> _Work instruction_: Exclude every picture and return the remaining entries below verbatim.

═══ Data to use ═══

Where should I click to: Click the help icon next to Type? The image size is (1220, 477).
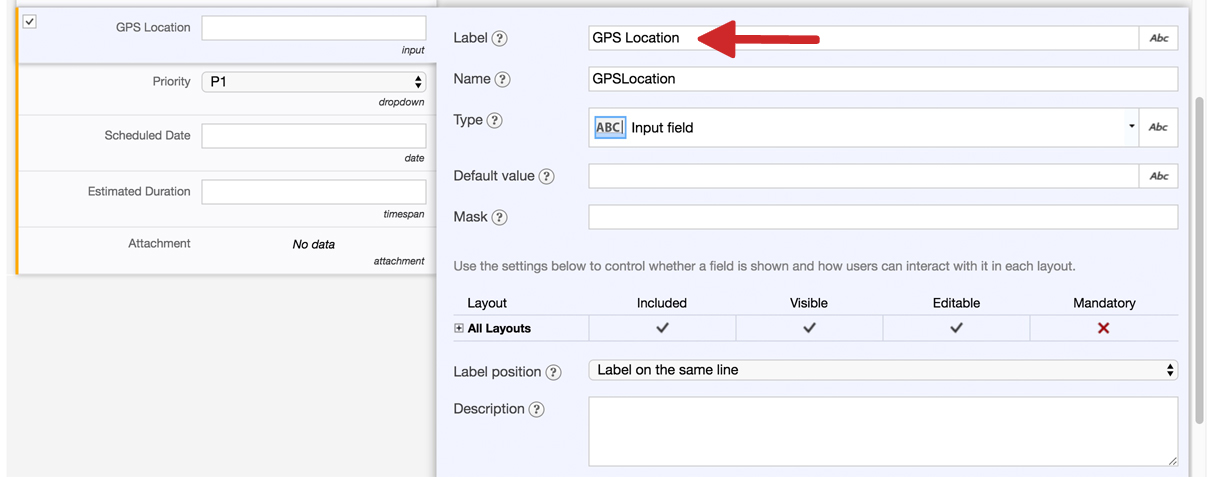(x=494, y=121)
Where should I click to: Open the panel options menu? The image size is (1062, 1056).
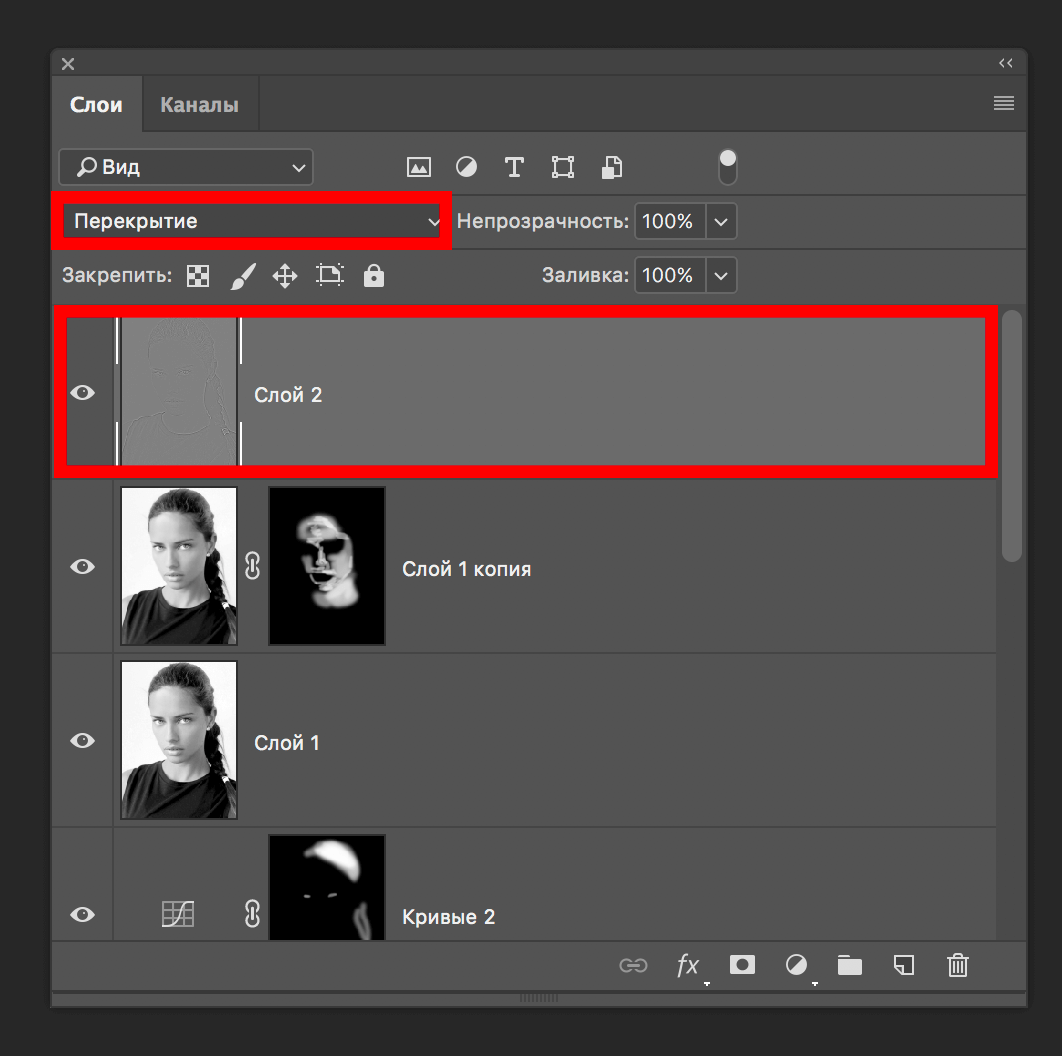pyautogui.click(x=1004, y=103)
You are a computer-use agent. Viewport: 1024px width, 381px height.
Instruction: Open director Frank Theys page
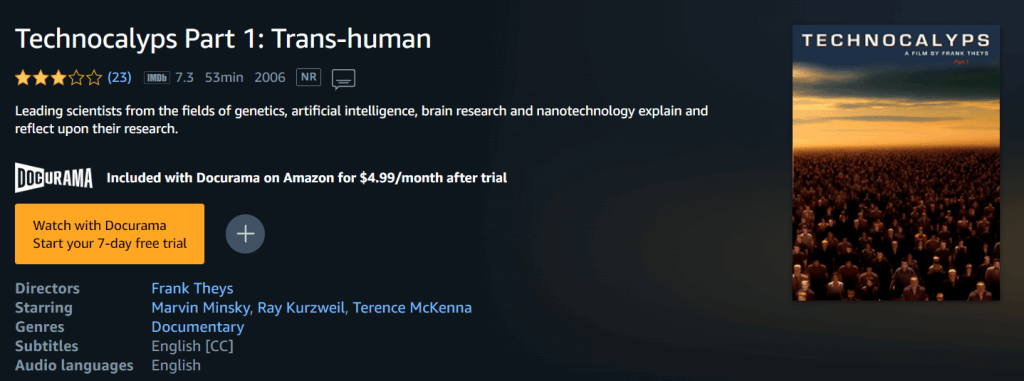pyautogui.click(x=192, y=288)
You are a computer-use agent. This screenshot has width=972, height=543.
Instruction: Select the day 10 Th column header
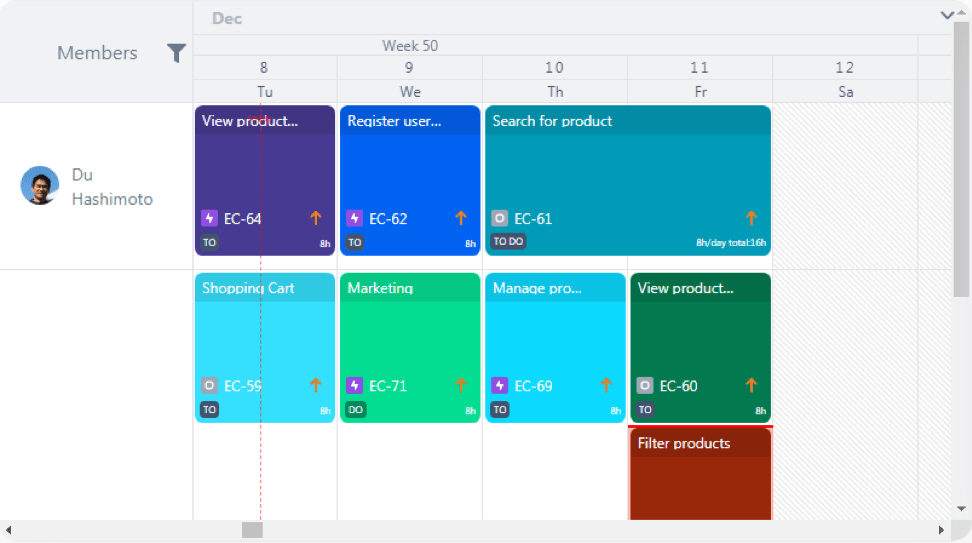[x=555, y=79]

═══

> _Expected output_:
Where should I click to: Click the help icon next to Type? The image size is (1220, 477).
(x=494, y=121)
Where should I click to: Open the panel options menu? The image size is (1062, 1056).
pyautogui.click(x=1004, y=103)
You are a computer-use agent. Viewport: 1024px width, 381px height.
Instruction: Open director Frank Theys page
pyautogui.click(x=192, y=288)
You are a computer-use agent. This screenshot has width=972, height=543.
Instruction: Select the day 10 Th column header
[x=555, y=79]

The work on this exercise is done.